Número 75, mayo 2016

Santa Cruz 022
Luckas Perro. Ilustración: Titania Mejía

Para Morris y Alito.

 

United Colors of Benetton se lee en la camiseta desteñida del primer niño que se asoma por la terraza. Desde que el conductor del bus toma la curva, lento, pues es una subida, los tiene pillados. Suena el timbre; por el espejo interior del bus se ve un bulto que salta afuera, es un joven que sabe cómo es la vuelta y se lanza al asfalto sin que el bus se detenga.

De la terraza por la que asomó el niño otros dos aparecen. Al frente, en una más alta, cinco más, y tres casas más adelante, otros seis. La posición de sus cuerpos es la de los asaltantes indios en las películas de vaqueros.

La ruta 022 Santa Cruz Terminal a las dos de la tarde no sube muy llena. Es realmente difícil imaginar qué puede estar haciendo la gente a esa hora en el Centro. Tres o cuatro señores, un par de mujeres que suben solas de llevar a sus hijos a los colegios de Aranjuez, y que si pagaron pasaje es porque viven arriba, donde termina la ruta. Pronto llegarán, pero faltan las curvas de Santa Cruz, la pendiente de la 102 y la extensa y solitaria cuadra por la que ahora pasa el bus, donde se ven apenas dos adultos asomados en los balcones.

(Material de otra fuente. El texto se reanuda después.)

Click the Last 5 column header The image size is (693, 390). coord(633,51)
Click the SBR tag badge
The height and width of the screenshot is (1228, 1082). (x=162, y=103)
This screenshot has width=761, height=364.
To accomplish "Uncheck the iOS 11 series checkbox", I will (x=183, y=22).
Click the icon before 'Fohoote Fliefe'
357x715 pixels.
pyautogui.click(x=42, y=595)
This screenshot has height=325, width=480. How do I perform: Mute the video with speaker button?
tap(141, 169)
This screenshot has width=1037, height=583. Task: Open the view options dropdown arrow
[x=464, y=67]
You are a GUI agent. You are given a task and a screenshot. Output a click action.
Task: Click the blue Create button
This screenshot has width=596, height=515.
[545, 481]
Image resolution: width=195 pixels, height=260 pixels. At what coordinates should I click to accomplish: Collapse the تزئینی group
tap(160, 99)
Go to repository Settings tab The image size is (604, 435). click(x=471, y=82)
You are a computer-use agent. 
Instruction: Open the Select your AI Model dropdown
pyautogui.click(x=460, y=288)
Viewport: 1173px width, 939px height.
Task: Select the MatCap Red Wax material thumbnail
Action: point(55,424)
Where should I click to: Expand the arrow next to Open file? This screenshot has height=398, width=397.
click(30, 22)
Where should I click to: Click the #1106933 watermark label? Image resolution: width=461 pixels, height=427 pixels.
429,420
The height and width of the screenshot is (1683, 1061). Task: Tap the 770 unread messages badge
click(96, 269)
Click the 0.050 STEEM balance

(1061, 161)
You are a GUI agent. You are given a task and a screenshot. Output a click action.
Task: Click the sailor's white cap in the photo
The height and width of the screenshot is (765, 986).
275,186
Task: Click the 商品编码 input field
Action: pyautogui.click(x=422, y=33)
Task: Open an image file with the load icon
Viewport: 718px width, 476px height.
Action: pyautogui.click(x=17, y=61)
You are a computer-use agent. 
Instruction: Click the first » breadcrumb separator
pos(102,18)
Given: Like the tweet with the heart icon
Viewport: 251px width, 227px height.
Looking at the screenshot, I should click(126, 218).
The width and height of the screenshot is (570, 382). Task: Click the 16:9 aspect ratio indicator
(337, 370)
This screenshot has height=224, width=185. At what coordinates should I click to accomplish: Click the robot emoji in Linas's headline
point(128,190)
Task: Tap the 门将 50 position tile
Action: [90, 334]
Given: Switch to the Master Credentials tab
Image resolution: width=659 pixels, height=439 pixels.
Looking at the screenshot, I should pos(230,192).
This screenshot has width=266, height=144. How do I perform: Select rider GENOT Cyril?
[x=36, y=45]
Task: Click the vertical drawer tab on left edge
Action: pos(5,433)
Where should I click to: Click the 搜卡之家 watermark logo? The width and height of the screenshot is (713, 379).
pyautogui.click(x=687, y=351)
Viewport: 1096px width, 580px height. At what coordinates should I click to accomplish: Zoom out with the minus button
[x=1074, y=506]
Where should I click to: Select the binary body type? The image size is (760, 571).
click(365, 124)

El bus se detiene y se acerca un niño de gorra blanca en bicicleta. Parece que fuera a pasar de largo pero se queda al lado derecho, justo en la puerta del bus, mirando al conductor, como braveándolo y a la vez sonriendo. El conductor se reacomoda la barriga buscando los bolsillos del pantalón que siempre se le pierden, saca dos billetes y se los entrega doblados en cuatro; la bicicleta desaparece descendiendo por la curva. El niño de la primera terraza levanta el dedo pulgar hacia arriba y afirma con su cabeza al conductor. Nadie se entera de nada. El bus se pone en marcha de nuevo y de pronto se sienten estruendos en el techo, sonido de latas y luego los vidrios de dos ventanillas que estallan. La gente en el bus se mira entre sí, no entienden qué pasa. Otro vidrio revienta, esta vez la ventanilla de emergencia.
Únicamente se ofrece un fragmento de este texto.